実際、こうやって僕の意図を綺麗に読み取って、周囲の枯れ枝や、葉の編みやすい植物のある場所、食べられる球根がある場所なんかをささっと印付けしてくれている。すごく有能だ。
「ん、ありがとう」
薪を集めて、葉っぱを根っこから切り取って。後は球根をいくつか掘り出す。どれも全部は採らないし、とったものの一部をアステラ用に取り分ける。
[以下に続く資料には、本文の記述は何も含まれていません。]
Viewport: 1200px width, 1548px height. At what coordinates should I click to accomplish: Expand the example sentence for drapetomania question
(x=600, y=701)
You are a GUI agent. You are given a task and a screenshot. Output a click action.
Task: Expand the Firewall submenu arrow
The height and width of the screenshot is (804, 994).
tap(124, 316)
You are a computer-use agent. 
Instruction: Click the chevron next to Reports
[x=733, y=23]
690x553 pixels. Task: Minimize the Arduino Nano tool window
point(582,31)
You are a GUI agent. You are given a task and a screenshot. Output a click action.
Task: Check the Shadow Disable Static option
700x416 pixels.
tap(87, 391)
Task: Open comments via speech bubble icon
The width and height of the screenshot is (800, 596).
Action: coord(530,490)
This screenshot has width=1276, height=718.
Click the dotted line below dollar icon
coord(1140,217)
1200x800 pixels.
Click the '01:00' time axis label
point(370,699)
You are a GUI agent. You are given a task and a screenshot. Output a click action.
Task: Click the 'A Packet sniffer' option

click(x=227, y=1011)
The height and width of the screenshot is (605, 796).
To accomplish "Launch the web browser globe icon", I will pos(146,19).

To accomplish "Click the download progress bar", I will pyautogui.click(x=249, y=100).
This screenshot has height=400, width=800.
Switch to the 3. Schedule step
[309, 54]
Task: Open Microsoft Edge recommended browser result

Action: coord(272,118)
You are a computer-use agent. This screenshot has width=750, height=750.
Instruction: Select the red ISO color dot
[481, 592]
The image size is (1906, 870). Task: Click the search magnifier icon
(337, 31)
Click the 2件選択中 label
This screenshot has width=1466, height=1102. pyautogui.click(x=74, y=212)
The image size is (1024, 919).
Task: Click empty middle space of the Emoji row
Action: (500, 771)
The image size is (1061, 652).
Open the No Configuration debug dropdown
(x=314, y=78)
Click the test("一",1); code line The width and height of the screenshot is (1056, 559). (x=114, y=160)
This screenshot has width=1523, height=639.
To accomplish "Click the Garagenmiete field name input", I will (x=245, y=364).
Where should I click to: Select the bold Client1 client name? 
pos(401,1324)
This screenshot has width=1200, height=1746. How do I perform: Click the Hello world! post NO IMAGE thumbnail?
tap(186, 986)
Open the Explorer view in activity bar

そういうのが、なんと言うか、明言しなくてもアステラとの契約の一部だ。多分。
「そういえば、さっき集まってた精霊達、どう思う?」
『Bow!』
「そっかー」
精霊にはあくまで力を貸してもらっているだけ。そうして僕が精霊に返せるのは、こういう形にならなさそうな気遣いとか、言葉で伝える人間らしい経験くらいで。
『Bow-wow! Woof-woooo...』
「ん……そっか、気をつける。多分あの子だとは思うんだけど……」
そうやって伝えたものが彼等の中で形になって、精霊としての成長になるらしい。だから当然、答えを期待して話し掛けてるわけじゃない。せいぜい本物の犬みたいに尻尾を振ってくれたら御の字ってところだ。そして、人間てものを伝えるためだからこそ、を逆に喋れないからといって向こうに迎合した交流手段を探したりもしないのだ。
『Hooooooooooooowl!!』
「うんうん。そうだよねー」
あの子は日が暮れるまでに顔出すのかなぁ。
……なんでここまで館で預かった精霊の情報出し惜しんだんでしょうね。自分でもよくわかりません。
ちなみにアステラが宿っているのは2ハンドルの農具らしい大鎌です。間違っても戦鎌ではありません。